Page text →
· · · · · · ·

Setting up
library(tidyverse) # open our beloved package
salesData <- ____ #load the dataframe "examData.csv"
___(___) # how do look at the *structure* of the dataframe (it's not head()...)
The data we will be analyzing today is called salesData
. A junior data scientist of a music record company is asked to predict physical and downloaded album sales from the mount of money spent advertising that album. They don’t know how to do that, let’s help them!
Which variables do you think the data scientist needs? what is the predictor and the predicted variables?
Visualize the data
Ok, let’s scatter plot the two variables.
plotSales <- ggplot(__________)+
geom_____() #+
#geom_smooth(method='lm') # with this line we plot of best-fit line
plotSales
Modelling
Now we are ready to construct our linear model.
salesModel <- lm(dv ~ iv, data = ______) # what is our DV and IV/predictor/factor?
salesModel # take a look at the model to retrieve the coefficients for the intercept and the slope
You can also test the slope against the null hypothesis
summary(______) # let's read it together
Given the intercept and the slope values, what is the right equation?

· · · · · · ·

Records from a pointing dataset →
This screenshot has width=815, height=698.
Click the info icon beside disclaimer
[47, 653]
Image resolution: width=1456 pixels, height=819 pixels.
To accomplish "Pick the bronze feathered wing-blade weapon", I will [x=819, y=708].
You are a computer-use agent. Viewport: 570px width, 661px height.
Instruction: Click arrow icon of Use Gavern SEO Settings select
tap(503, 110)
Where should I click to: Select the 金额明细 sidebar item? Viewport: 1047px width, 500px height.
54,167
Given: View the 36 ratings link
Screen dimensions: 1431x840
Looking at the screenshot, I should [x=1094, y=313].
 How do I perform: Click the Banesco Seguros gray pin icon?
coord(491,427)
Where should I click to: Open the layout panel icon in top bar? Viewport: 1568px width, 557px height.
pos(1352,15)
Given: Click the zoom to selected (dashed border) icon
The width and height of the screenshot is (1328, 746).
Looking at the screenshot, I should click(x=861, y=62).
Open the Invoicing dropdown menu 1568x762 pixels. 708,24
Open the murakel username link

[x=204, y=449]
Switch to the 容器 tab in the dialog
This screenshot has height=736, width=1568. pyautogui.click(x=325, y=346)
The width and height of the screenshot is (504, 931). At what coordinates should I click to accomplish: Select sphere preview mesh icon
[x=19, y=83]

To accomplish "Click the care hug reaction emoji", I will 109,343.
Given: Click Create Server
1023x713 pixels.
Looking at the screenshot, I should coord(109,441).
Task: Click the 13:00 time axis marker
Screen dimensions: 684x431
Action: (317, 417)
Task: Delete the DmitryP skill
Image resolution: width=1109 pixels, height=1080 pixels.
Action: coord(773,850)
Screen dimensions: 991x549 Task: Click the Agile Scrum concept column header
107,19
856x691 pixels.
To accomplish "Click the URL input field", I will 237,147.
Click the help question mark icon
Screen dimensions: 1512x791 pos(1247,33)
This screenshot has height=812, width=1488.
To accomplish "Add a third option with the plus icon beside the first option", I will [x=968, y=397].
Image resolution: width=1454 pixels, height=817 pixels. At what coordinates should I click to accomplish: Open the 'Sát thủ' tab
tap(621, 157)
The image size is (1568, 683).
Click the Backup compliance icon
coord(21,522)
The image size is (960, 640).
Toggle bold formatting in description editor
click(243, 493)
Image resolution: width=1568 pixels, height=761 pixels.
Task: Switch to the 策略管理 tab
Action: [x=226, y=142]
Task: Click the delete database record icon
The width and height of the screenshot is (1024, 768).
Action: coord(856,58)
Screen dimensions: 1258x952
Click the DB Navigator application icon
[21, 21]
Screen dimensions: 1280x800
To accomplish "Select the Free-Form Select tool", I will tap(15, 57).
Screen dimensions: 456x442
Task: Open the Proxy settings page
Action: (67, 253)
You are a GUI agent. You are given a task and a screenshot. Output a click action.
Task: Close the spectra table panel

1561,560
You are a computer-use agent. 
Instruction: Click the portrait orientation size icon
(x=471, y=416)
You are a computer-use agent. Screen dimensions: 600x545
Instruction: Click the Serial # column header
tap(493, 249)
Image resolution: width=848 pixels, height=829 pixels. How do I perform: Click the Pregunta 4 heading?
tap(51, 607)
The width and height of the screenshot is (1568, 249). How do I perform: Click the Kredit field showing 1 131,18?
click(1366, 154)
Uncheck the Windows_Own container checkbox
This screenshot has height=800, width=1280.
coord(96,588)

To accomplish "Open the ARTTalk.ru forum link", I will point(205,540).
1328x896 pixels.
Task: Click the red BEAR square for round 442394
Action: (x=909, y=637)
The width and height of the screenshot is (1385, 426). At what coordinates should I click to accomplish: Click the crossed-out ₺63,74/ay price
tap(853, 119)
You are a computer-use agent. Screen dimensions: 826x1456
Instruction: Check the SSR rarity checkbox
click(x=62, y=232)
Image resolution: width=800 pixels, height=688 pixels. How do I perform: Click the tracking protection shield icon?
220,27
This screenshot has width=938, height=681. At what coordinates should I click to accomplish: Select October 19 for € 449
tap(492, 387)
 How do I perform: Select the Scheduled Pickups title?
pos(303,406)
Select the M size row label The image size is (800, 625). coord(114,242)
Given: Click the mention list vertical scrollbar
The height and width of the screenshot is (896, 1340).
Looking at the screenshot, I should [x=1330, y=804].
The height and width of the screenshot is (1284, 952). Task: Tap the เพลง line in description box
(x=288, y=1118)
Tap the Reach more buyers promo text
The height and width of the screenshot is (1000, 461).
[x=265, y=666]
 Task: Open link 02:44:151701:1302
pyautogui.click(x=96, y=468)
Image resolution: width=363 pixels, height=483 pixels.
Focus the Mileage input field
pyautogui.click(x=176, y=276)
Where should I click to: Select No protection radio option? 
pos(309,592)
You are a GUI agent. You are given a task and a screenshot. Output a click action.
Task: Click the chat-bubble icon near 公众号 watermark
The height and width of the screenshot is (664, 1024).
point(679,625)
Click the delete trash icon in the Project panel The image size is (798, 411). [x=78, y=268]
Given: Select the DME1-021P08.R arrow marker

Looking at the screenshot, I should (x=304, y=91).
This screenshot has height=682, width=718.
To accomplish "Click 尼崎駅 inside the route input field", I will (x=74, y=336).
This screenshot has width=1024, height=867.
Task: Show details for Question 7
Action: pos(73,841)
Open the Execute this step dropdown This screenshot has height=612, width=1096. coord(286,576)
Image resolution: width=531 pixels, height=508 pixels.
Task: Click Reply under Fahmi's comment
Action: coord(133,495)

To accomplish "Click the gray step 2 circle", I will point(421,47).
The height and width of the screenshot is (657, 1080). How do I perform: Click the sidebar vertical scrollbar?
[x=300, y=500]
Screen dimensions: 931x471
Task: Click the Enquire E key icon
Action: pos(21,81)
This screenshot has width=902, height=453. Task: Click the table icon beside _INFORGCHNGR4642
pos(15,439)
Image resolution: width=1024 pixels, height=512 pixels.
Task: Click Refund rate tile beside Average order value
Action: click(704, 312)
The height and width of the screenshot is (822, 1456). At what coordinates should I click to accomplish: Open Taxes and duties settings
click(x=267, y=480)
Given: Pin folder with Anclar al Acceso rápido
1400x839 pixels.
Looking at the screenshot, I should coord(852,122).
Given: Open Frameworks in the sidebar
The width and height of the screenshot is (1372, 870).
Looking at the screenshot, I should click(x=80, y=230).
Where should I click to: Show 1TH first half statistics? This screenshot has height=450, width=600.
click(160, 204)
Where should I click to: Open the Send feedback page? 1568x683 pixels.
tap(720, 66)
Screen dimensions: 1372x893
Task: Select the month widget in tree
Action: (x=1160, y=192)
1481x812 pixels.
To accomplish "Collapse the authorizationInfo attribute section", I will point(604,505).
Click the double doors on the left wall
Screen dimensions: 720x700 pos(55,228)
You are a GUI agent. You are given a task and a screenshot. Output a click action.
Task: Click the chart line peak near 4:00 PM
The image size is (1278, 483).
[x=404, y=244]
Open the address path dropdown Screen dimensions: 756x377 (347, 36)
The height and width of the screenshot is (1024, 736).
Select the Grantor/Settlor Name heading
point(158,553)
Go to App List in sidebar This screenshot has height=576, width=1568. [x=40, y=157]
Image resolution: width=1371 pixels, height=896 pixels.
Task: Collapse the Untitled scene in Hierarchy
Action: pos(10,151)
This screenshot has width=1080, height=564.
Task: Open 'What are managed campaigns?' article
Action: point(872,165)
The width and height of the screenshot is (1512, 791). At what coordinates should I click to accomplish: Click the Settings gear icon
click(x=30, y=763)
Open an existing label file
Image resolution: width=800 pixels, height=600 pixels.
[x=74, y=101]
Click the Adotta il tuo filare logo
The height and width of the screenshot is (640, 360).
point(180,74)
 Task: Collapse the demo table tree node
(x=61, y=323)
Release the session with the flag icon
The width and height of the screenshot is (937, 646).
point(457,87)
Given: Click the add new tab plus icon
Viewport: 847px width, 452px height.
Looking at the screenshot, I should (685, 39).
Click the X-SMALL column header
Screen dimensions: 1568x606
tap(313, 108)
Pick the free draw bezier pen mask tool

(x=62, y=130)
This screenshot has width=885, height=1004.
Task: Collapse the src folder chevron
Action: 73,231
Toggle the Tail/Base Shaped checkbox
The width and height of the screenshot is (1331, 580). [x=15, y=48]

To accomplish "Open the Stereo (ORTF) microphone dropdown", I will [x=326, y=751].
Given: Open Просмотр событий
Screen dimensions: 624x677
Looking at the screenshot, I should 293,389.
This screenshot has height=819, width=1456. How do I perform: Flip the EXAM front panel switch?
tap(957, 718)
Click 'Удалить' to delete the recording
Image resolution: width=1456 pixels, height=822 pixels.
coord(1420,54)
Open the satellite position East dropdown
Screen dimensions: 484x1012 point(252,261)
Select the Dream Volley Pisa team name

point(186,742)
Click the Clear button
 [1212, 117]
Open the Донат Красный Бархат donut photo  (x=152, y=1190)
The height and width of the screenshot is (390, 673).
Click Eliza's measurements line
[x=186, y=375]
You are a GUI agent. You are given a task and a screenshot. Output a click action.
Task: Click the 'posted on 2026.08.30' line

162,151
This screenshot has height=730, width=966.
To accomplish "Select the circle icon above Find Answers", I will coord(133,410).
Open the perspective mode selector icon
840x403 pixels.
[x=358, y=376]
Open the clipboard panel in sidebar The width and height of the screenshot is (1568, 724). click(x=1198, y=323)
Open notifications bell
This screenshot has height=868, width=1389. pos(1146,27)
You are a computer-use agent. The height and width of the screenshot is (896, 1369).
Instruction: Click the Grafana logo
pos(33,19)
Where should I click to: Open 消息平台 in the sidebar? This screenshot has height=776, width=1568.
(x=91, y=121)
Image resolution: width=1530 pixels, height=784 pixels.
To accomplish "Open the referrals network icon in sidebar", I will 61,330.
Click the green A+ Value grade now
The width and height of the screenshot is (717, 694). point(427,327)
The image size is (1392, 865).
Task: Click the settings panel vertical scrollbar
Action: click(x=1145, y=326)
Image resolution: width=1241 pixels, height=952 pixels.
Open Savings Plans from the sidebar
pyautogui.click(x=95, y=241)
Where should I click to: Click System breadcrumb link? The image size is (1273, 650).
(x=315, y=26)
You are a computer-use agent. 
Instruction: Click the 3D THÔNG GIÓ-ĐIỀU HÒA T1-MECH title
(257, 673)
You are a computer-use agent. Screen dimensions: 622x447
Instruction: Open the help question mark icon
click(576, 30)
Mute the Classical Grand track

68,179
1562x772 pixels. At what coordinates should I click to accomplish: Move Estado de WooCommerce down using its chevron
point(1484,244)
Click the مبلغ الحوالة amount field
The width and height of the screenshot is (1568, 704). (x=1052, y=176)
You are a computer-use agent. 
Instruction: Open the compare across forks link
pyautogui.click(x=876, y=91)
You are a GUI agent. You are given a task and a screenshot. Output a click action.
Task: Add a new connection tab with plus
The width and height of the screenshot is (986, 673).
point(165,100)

· · · · · · ·

Pick up the R worksheet on predicting album sales from advertising after its final line and extend it. This data has no connection to the R worksheet on album sales.

Final answer →
intercept = ____ # this is the value of y when x=0
slope = ____ # this is the degree of change of y with respect to x
x = 1 # you can change the value of x so to see the predicted sales!
y_hat = _____ + ( ____ * x ) # this is our equation for albums Sales!
Predicting new data
Cool, can you predict how many album sales will be sold if we spend 400k AED as ads on that album? There are two methods to do this in R.
- Our favorite – apply the equation by hand
x_400k = _______ # this is our new value of x (the amount of money we would be willing to spend as ads to promote the album)
y_hat = # just retype the equation above and replace the old x with our new x
- Use the
predict()
function
First create a new data with the adverts variable (with 3-5 values: 400000, …). That variable will represent the amount spent for the album promotion.
albumPromo <- data.frame(adverts=c(________))
Then, apply the model to the dataframe albumPromo
.
predict(your_model, new_data) # substitute the arguments within the function with the right variables! Taaah-daaan! :)